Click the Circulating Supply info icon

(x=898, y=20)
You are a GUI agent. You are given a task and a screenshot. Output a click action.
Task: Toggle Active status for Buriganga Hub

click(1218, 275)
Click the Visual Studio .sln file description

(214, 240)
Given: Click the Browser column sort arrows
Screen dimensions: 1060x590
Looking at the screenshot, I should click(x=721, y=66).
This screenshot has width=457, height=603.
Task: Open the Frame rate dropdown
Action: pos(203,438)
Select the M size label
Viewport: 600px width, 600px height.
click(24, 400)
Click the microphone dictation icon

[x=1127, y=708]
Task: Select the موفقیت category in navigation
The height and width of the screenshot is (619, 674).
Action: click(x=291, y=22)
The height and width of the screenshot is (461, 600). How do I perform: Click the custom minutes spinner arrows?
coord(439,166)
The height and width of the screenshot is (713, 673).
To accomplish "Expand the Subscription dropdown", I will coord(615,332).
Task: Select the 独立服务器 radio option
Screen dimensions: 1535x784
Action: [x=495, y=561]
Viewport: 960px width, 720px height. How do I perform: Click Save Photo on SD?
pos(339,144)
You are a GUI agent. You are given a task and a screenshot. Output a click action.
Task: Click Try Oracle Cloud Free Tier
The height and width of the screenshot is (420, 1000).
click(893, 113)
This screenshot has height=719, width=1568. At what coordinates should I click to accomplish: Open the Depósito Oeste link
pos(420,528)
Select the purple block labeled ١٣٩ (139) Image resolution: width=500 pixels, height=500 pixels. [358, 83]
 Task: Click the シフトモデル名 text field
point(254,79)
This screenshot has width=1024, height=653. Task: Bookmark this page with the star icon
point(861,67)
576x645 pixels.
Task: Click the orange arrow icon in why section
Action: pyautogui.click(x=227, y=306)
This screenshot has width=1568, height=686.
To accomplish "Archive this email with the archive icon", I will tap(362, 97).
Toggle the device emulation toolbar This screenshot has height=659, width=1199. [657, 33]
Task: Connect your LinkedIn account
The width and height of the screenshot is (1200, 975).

**Exercise directions**
I'd like an exact copy of the lines above, from the very first one through the line that contains "Select the M size label", with nothing else added.

**Task response**
Click the Circulating Supply info icon

(x=898, y=20)
You are a GUI agent. You are given a task and a screenshot. Output a click action.
Task: Toggle Active status for Buriganga Hub

click(1218, 275)
Click the Visual Studio .sln file description

(214, 240)
Given: Click the Browser column sort arrows
Screen dimensions: 1060x590
Looking at the screenshot, I should click(x=721, y=66).
This screenshot has width=457, height=603.
Task: Open the Frame rate dropdown
Action: pos(203,438)
Select the M size label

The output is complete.